Until recently, I’ve been driven by my achievements and of course, the financial rewards. Anyone who has had a promotion, moved to a new job or even been part of a new project team will recognise that initial feeling of excitement when everything is shiny and new. Eventually, however, those initial spikes of joy will soon fade away as everything becomes normal and routine again. So to combat this, we chase the next challenge, the new project that will feed our hunger for excitement.
Our inner critic will whisper in our ears, telling us we need more (if you need help with that, read Give ‘Me’ a Break: How to Practise Self Compassion). We begin to worry about what other people think of us and our success as we want ‘more’, maybe even putting ourselves under pressure to earn more so we can fund a certain lifestyle. Life then becomes very stressful as we struggle to maintain a lifestyle that balances on a treadmill where we don’t actually have any control.

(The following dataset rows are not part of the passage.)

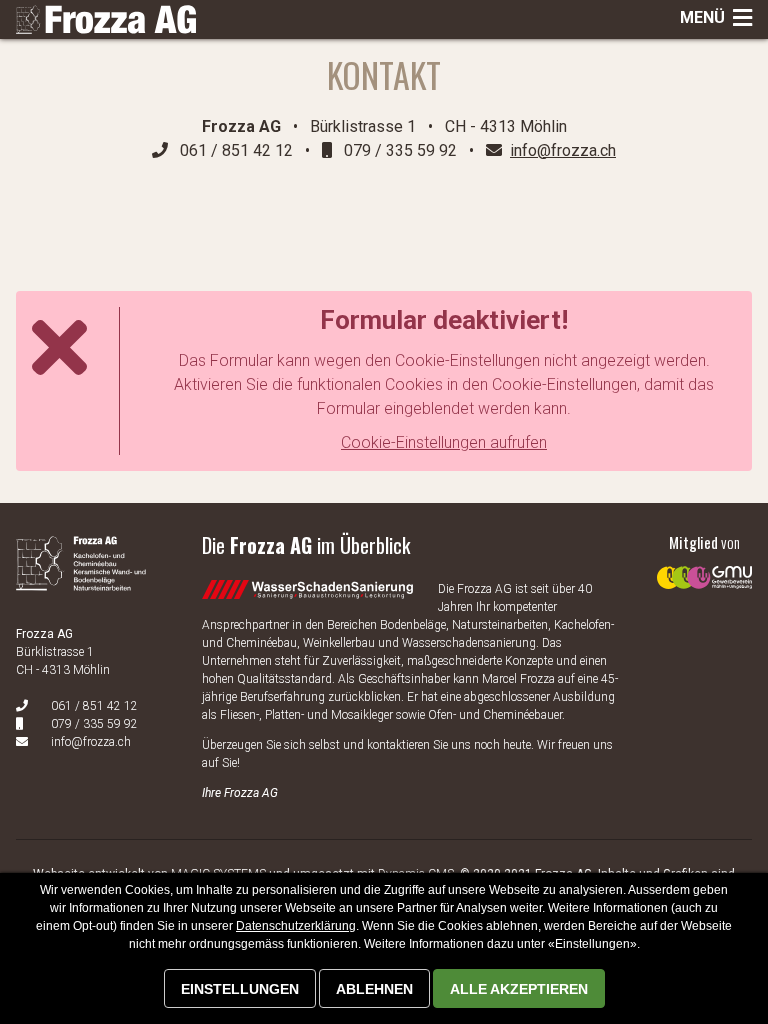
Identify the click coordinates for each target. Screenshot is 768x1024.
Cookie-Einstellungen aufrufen (444, 442)
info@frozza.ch (91, 742)
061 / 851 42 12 (94, 706)
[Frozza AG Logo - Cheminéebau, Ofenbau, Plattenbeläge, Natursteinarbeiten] (106, 20)
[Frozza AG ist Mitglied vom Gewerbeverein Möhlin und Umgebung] (704, 562)
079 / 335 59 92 (94, 724)
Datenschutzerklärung (296, 926)
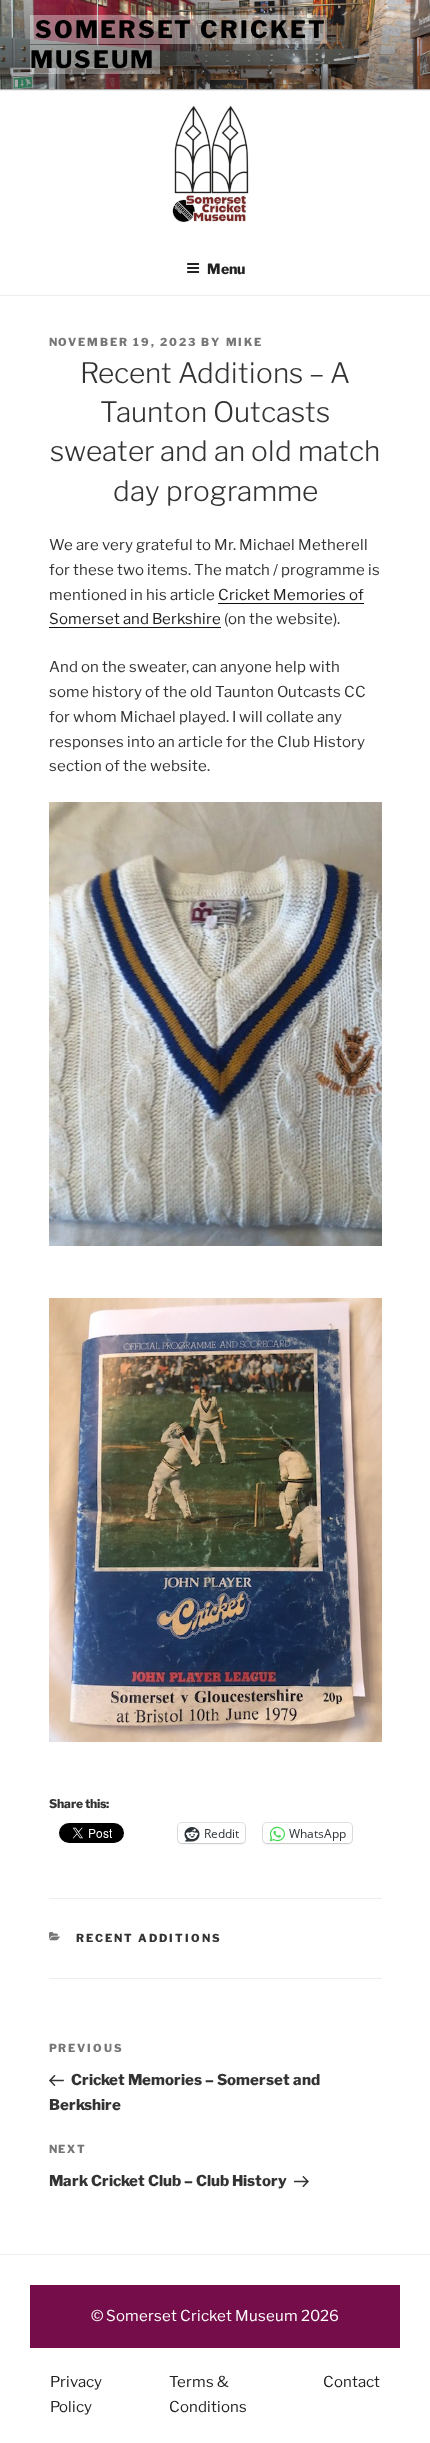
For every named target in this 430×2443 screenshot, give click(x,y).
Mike (245, 342)
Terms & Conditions (208, 2394)
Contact (351, 2382)
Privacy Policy (76, 2394)
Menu (226, 268)
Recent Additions (149, 1938)
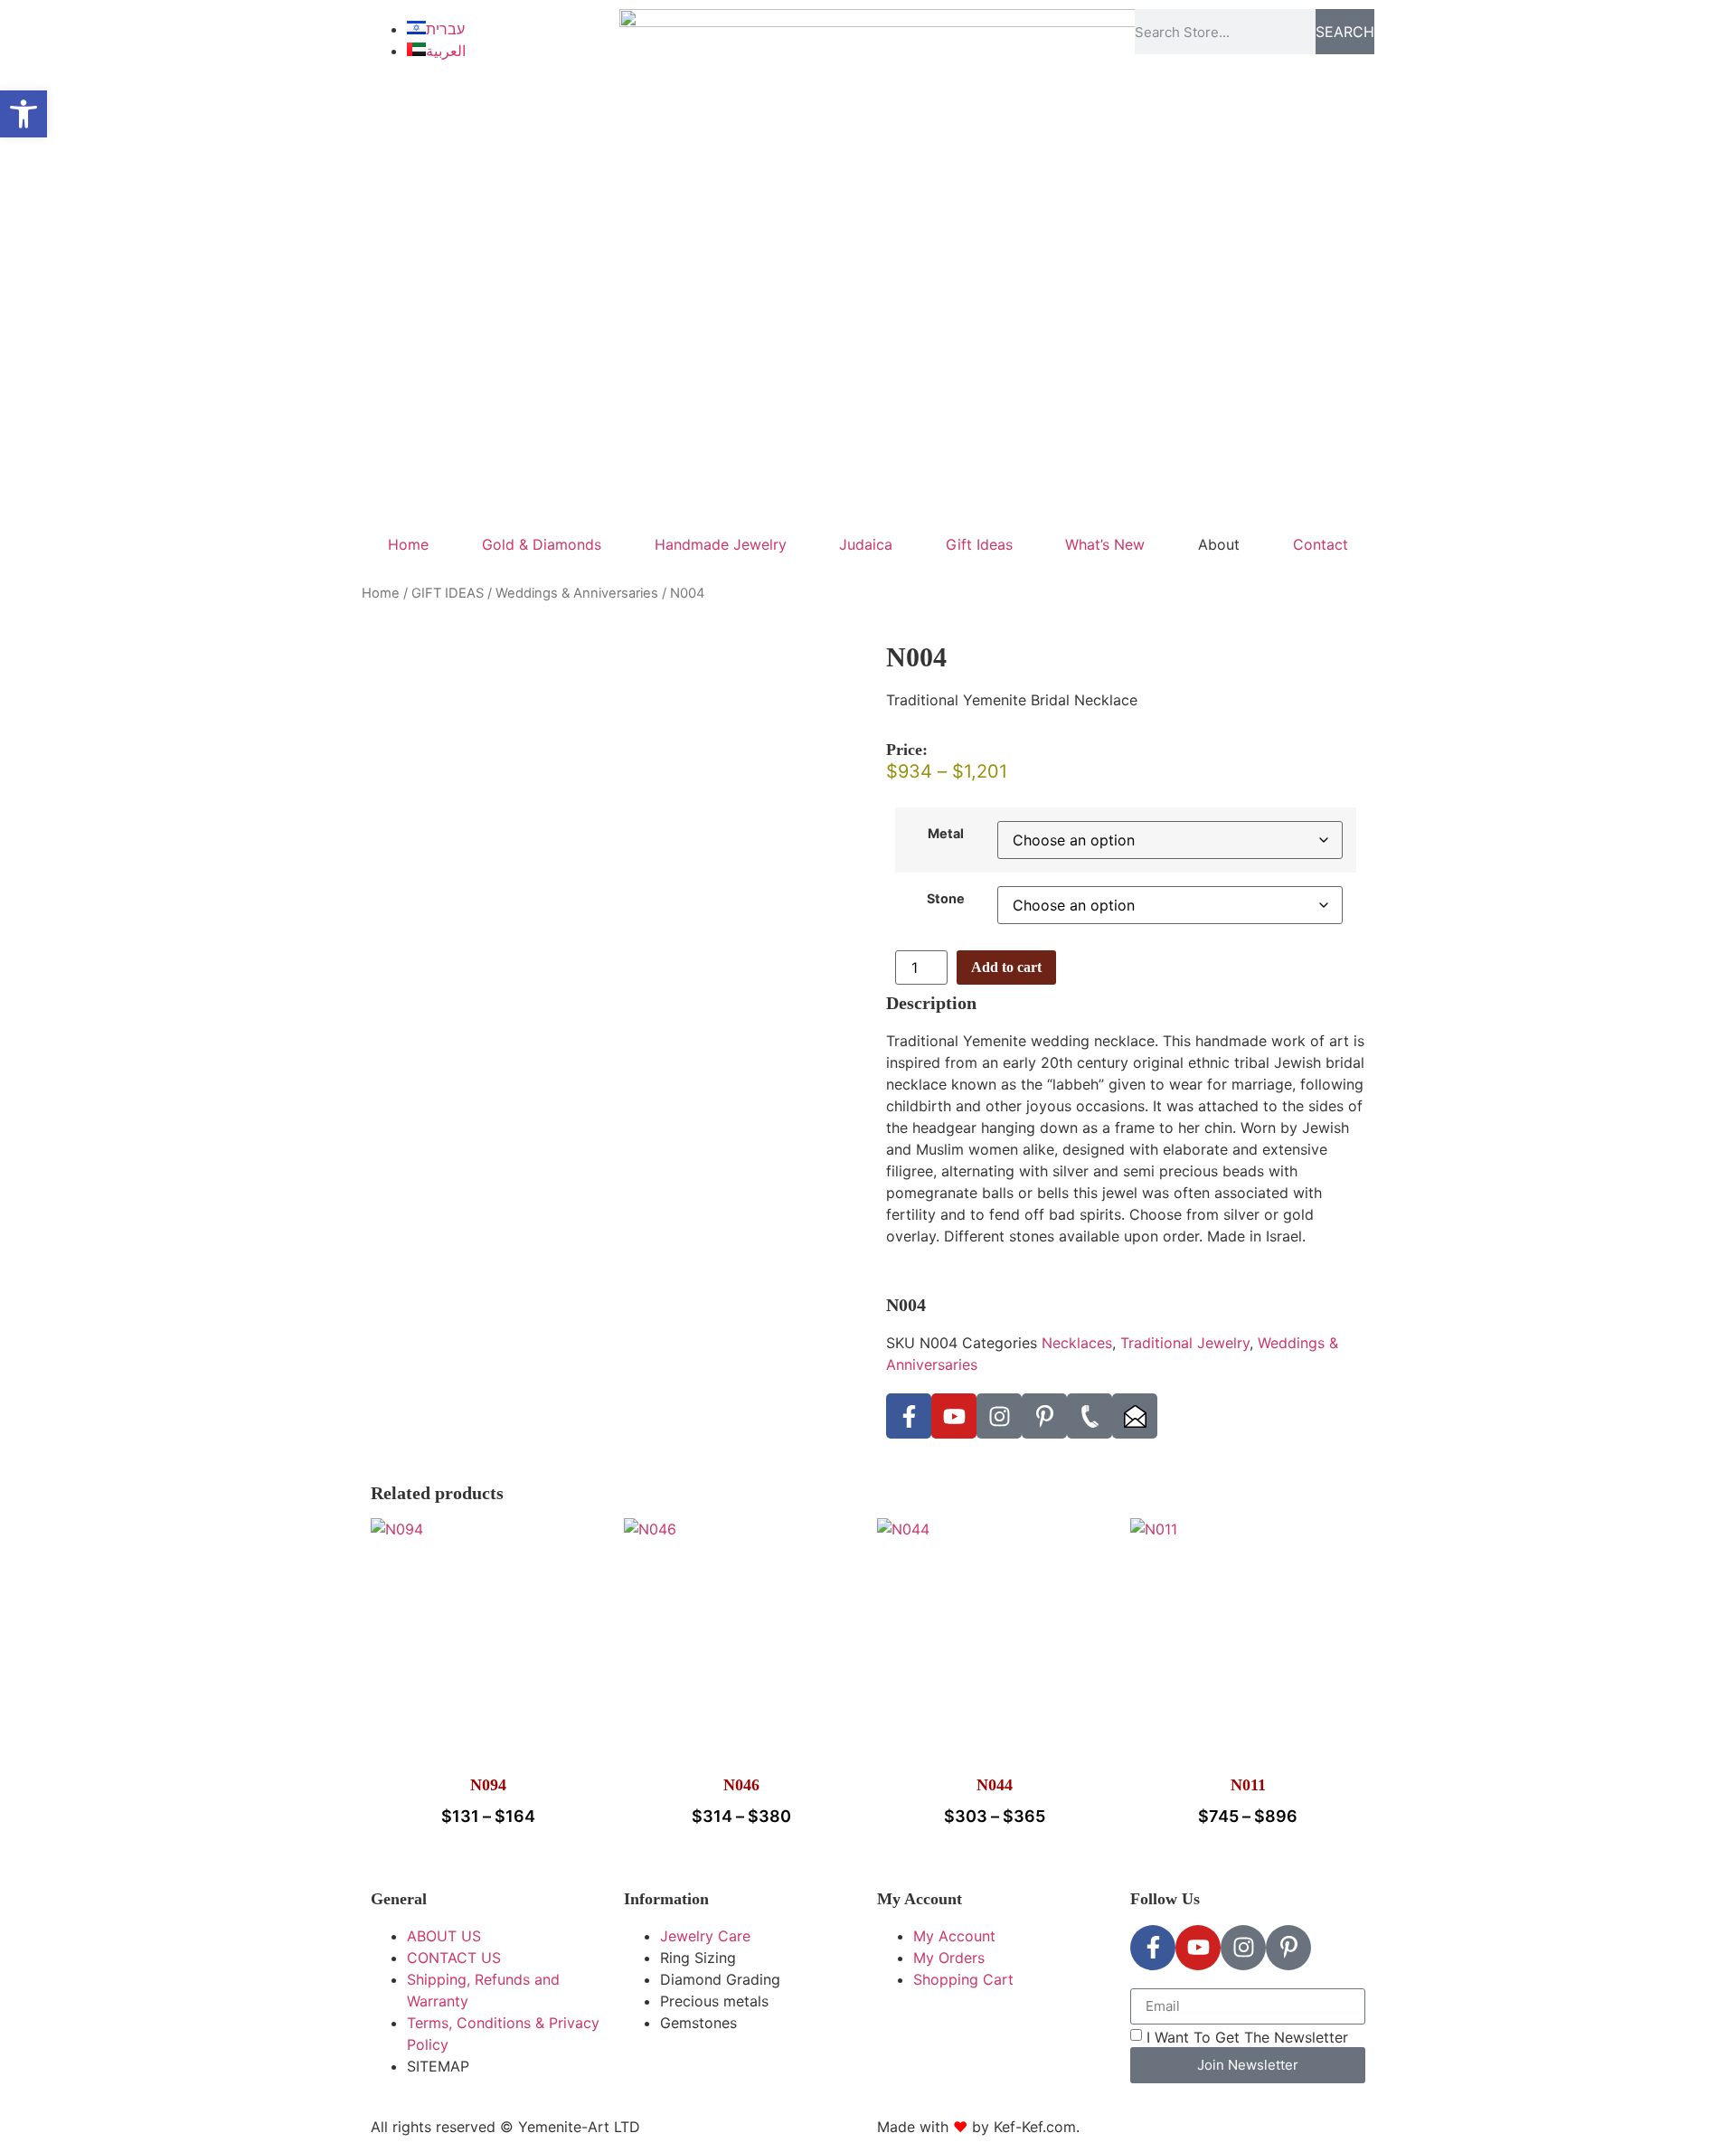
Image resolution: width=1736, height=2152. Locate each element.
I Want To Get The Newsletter (1247, 2037)
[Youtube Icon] (953, 1416)
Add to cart (1006, 967)
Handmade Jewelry (721, 544)
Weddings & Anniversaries (576, 593)
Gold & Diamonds (541, 544)
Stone (946, 898)
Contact (1320, 544)
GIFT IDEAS (447, 593)
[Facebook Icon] (908, 1416)
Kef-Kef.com (1035, 2127)
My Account (919, 1899)
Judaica (865, 544)
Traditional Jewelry (1185, 1343)
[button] (23, 113)
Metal (946, 833)
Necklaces (1077, 1343)
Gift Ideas (979, 544)
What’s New (1105, 544)
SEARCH (1345, 32)
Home (408, 544)
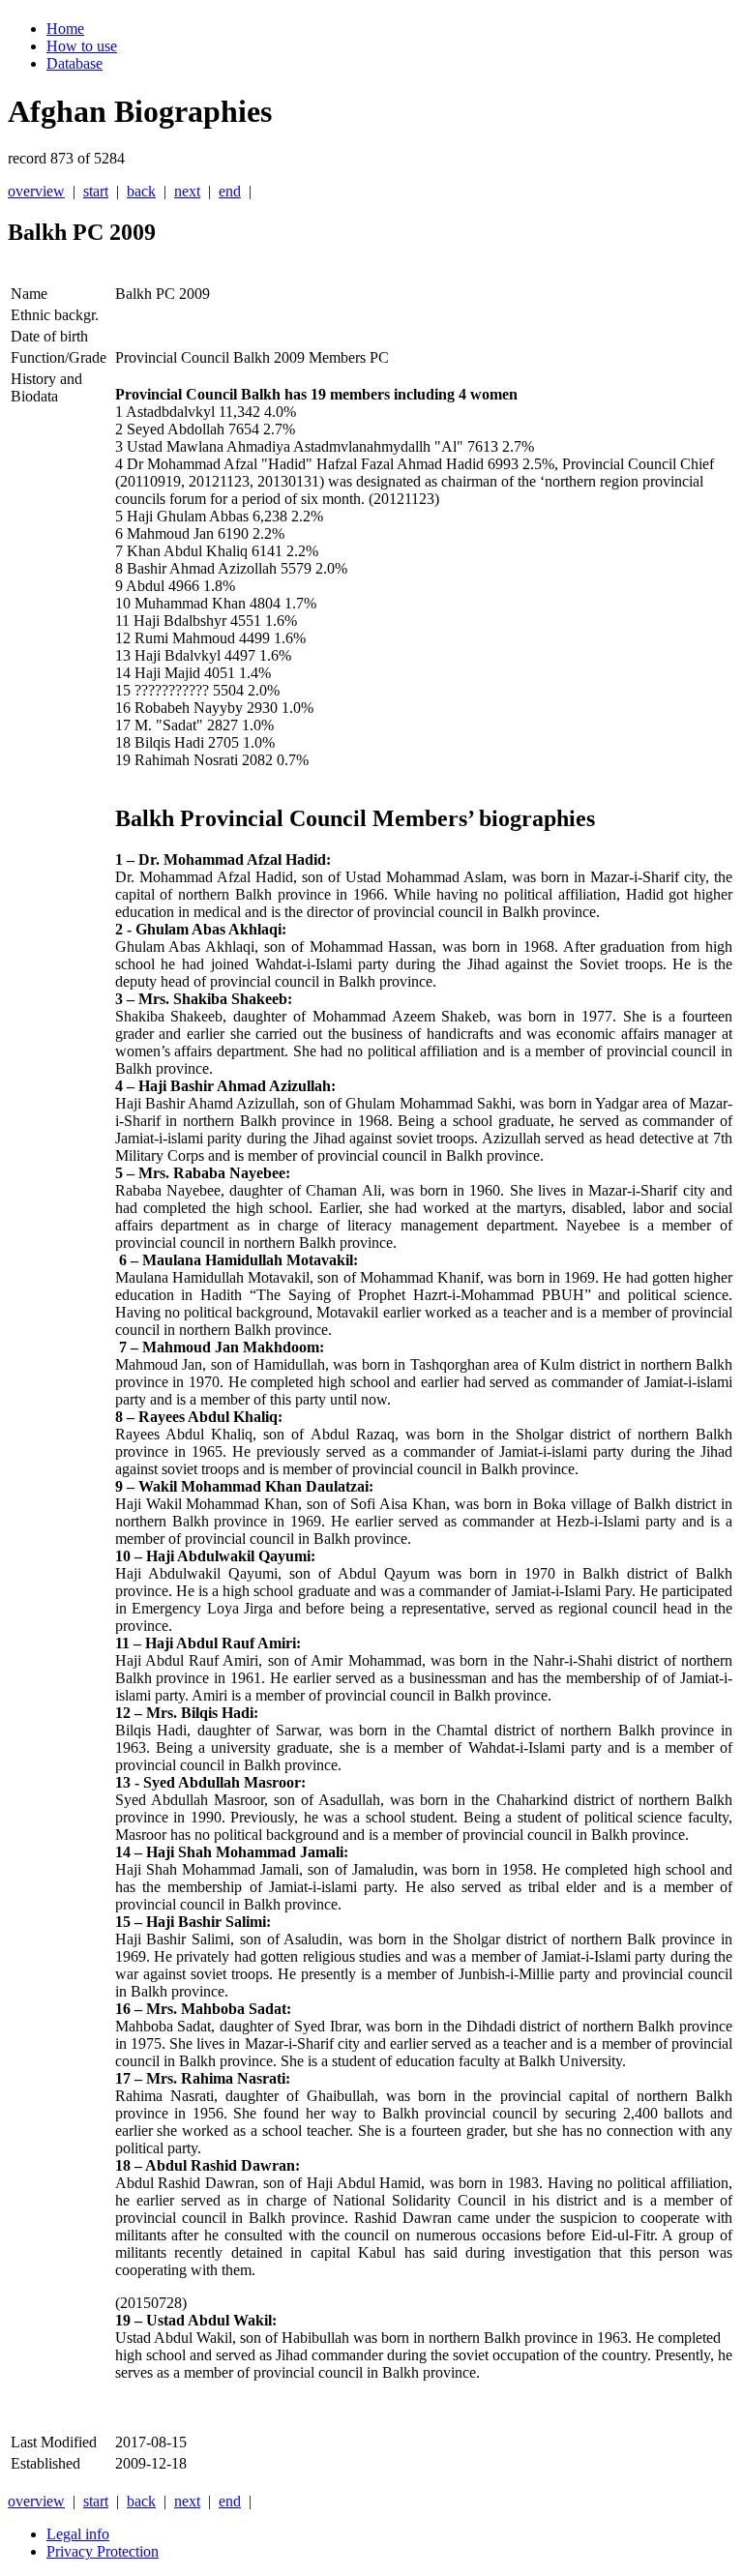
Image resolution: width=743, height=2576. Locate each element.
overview (36, 191)
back (141, 191)
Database (74, 63)
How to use (81, 46)
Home (65, 28)
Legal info (77, 2534)
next (187, 191)
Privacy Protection (102, 2551)
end (230, 191)
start (95, 191)
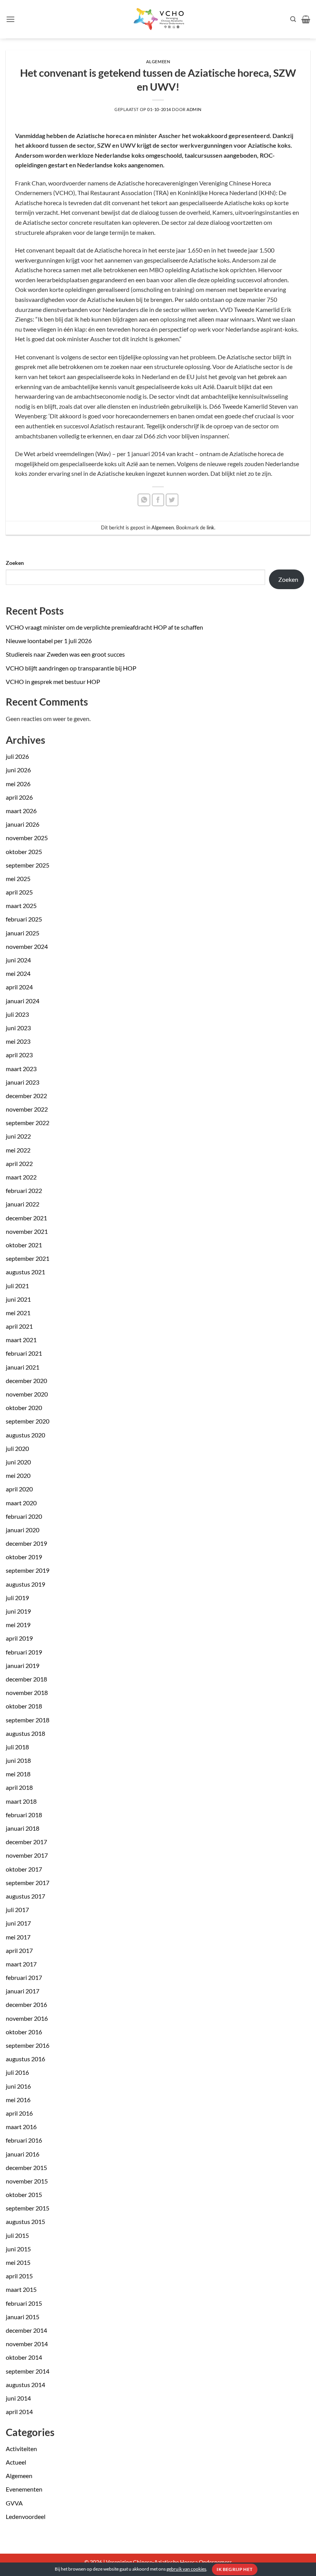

I’m fortunate. My mortgage on my home is my only debt and very soon that will be gone. My husband has a job he’s happy in and we both have personal pensions on the back boiler. In a few years I’ll be able to make some life changing decisions – decisions that will allow me to get back to a life that I enjoy. I’ve suddenly realised that I can give myself permission to step off the career ladder. All my hard work has paid off!
Some of you reading this will be younger than me and still have that hunger. But I am learning new lessons from life, more than ever in recent years as the COVID-19 pandemic has given me the pause I needed to reassess what I need. I don’t need a bigger house, fancy jewellery and foreign holidays. There is less of my life in front of me than behind me and any more advancements in my career are going to make me time-poor. What’s the point of another promotion and pay rise if I have to spend more time at work?
What I need is a career plateau. I need to switch off that treadmill and push away that career ladder. Right now I’m in a job that I’m really good at. I get to use all the skills I have learnt over the years and I get a huge feeling of satisfaction when I hand over a completed piece of work that is exactly what the client asked for. I want to change my life, but not change my job.
Don’t get me wrong – I still have that hunger inside me. But there is no shame in making a decision to stay in my current role, support my team and continue to add to my skillset. What is important to me now is that I understand what motivates me – a huge desire to learn and to be creative. Any further promotion now will not increase my skills – I’ll feel less motivated, do less of what I enjoy and will not feel happier in my role than I do right now.
By stepping off the career ladder, I can start to pursue the life that I really want. A life free from the stresses and strains of added responsibility. Today is the day that I stop climbing and I start growing. Who’s with me?